Given that abortion is often underreported in survey research, this cognitive interviewing study tested six sets of newly developed abortion survey questions and ten question introductions. Interviews were conducted with 64 cisgender women in Wisconsin and New Jersey. Findings suggest several approaches that may be useful, such as including abortion in a list of other sexual and reproductive health care services and asking about ever having had an abortion rather than number of abortions. Asking about friends’ and family members’ abortions first to prime respondents and naming abortion methods did not appear to improve reporting. 

Association of Availability of State Medicaid Coverage for Abortion with Abortion Access in the United States

This study examined associations between state Medicaid coverage for abortion and access to abortion care.
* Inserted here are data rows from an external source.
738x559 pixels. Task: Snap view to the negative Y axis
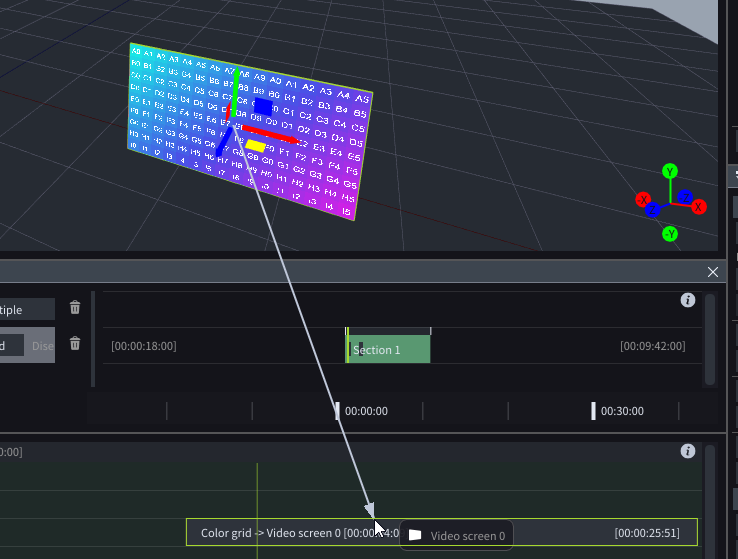pos(670,234)
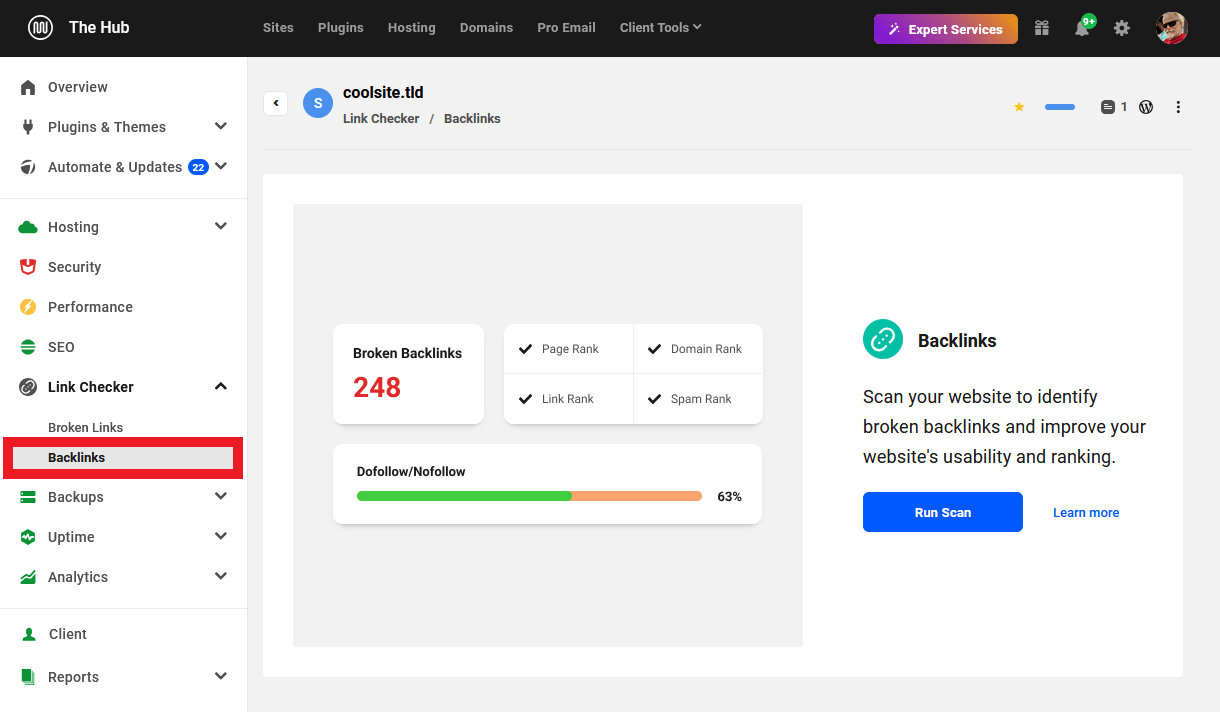Click the Run Scan button
This screenshot has width=1220, height=712.
pos(942,512)
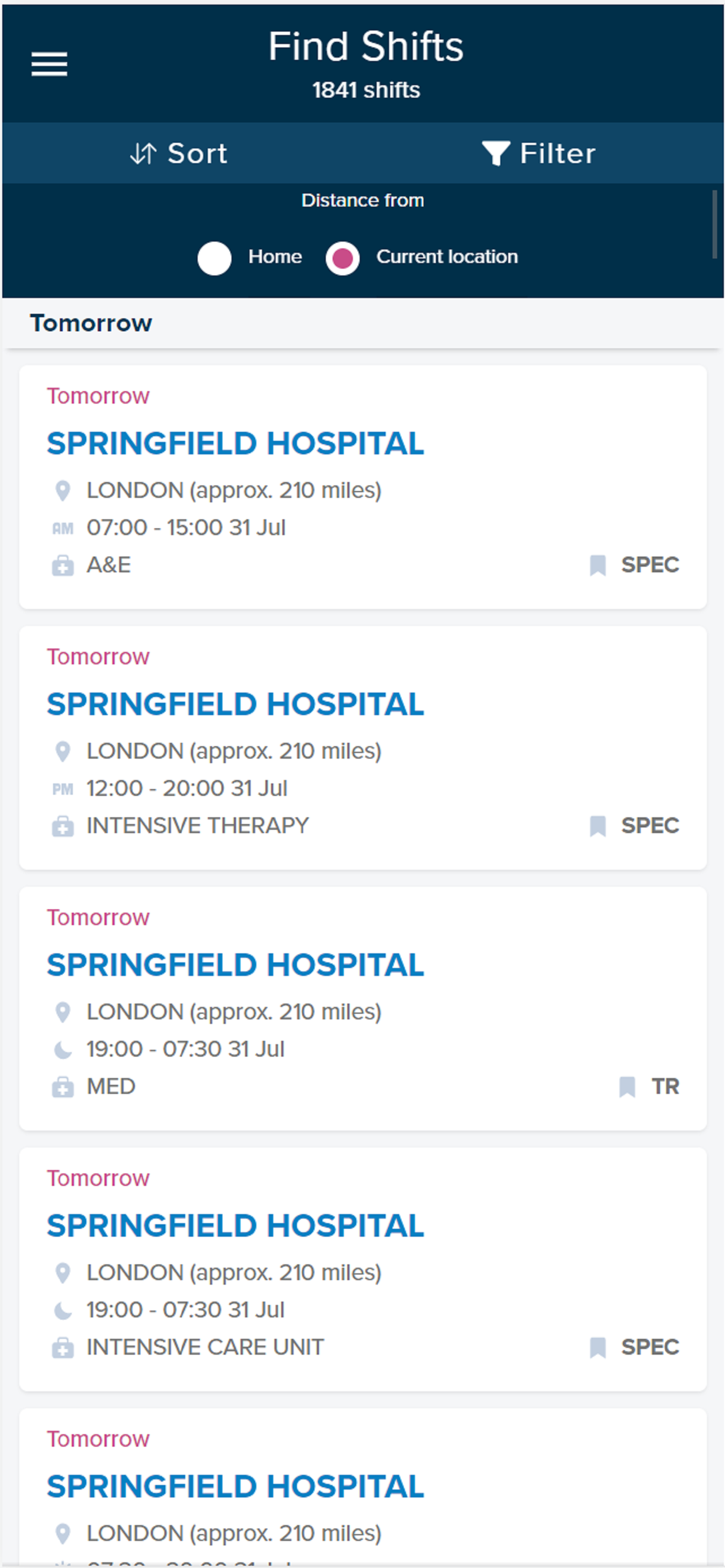The height and width of the screenshot is (1568, 725).
Task: Click the bookmark icon on the A&E shift
Action: point(598,565)
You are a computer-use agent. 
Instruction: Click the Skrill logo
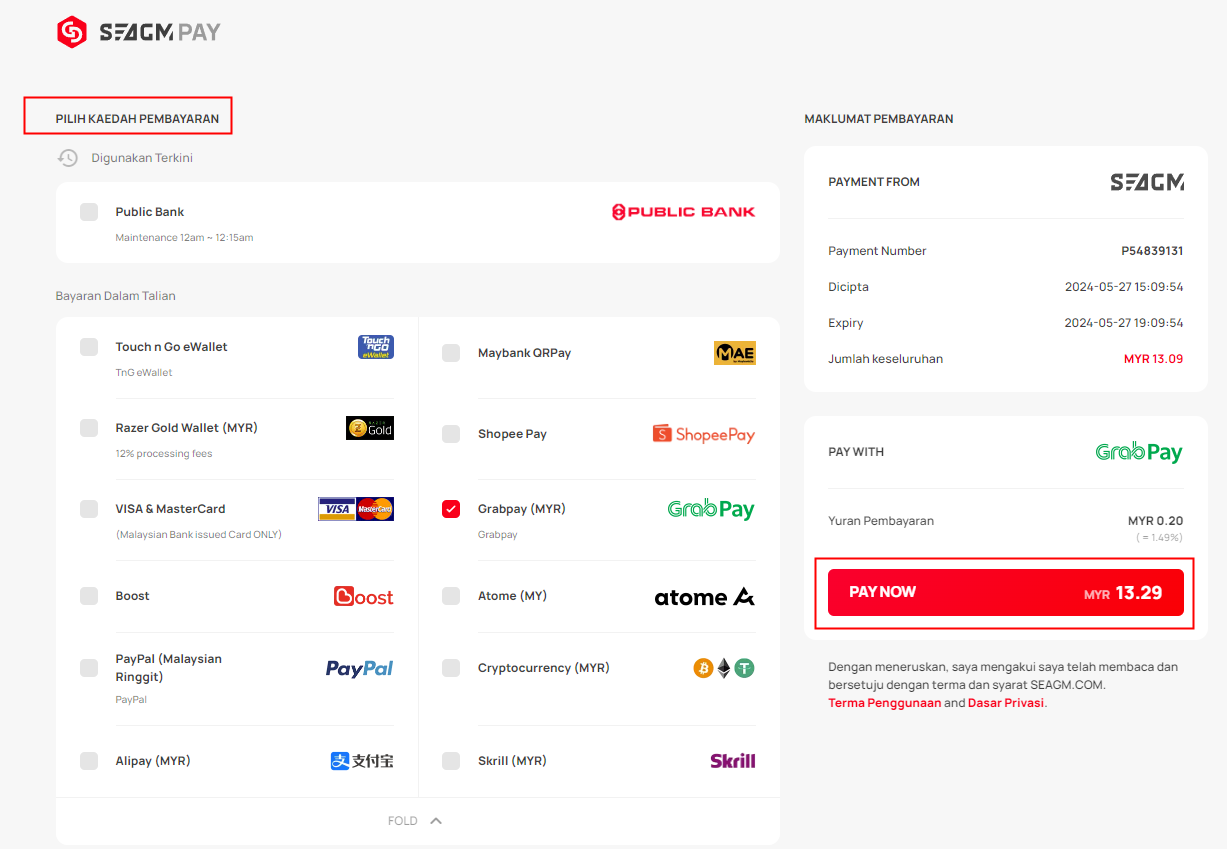point(733,761)
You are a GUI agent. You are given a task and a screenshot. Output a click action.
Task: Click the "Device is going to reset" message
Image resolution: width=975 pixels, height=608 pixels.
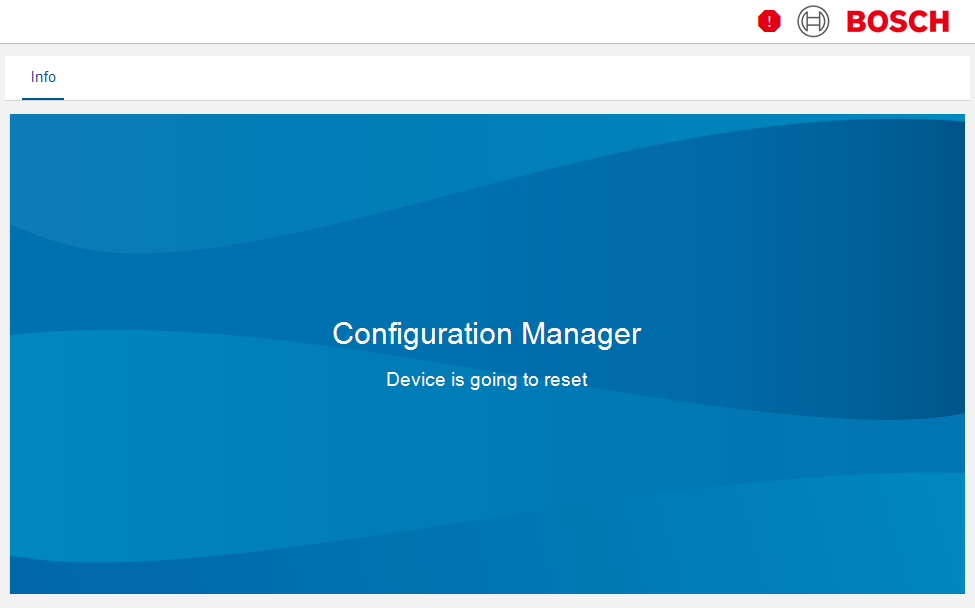pyautogui.click(x=486, y=380)
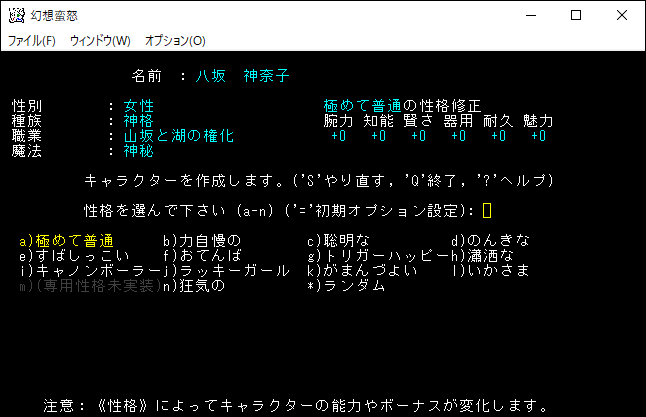Viewport: 646px width, 417px height.
Task: Pick personality l)いかさま
Action: pos(490,271)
Using data from 2,579 patients enrolled in Medicaid participating in Guttmacher Institute’s 2014 Abortion Patient Survey, researchers found that patients who lived in states with Medicaid coverage for abortion were less likely to wait less than 14 days between deciding to have an abortion and obtaining care, have an abortion after 10 weeks of gestations, and travel more than an hour to a clinic. 

Sexual and Reproductive Health 

Understanding Preconception Women's Needs and Preferences for Digital Health Resources

This study involved a series of in-depth, individual interviews with 12 female participants age 18-45 to explore how preconception women engagement with digital health resources. Participants were already engaging with digital health resources and had expectations that these resources be evidence-based, easy to access, and reliable. Participants were open to use of chatbots and virtual assistants, but highly valued authentic human interactions and preferred information from peers with similar lived experiences over additional online information. 

Community-Led Research for Reproductive Justice: Exploring the SisterLove Georgia Medication Abortion Project

This article presents the Georgia Medication Abortion Project, implemented by the reproductive justice organization SisterLove and Emory University Center for Reproductive Health Research in the Southeast from 2018-2022, as a case study to illustrate principles of community-led research for reproductive justice. The authors propose the following seven principles:  

  1. Center the marginalized community members most affected by sexual and reproductive health (SRH) inequities as leaders of research.
  2. Facilitate equitable, collaborative partnership through all phases of SRH research.
  3. Honor multiple ways of knowing (experiential, cultural, and empirical) for knowledge justice and cross-directional learning across the team.
  4. Build on strengths (not deficits) within the community.
  5. Implement the tenets of reproductive justice including structural-level analysis and the human rights framework.
  6. Prioritize disseminating useful findings to community members first then to other audiences.
  7. Take action to address social and reproductive injustices.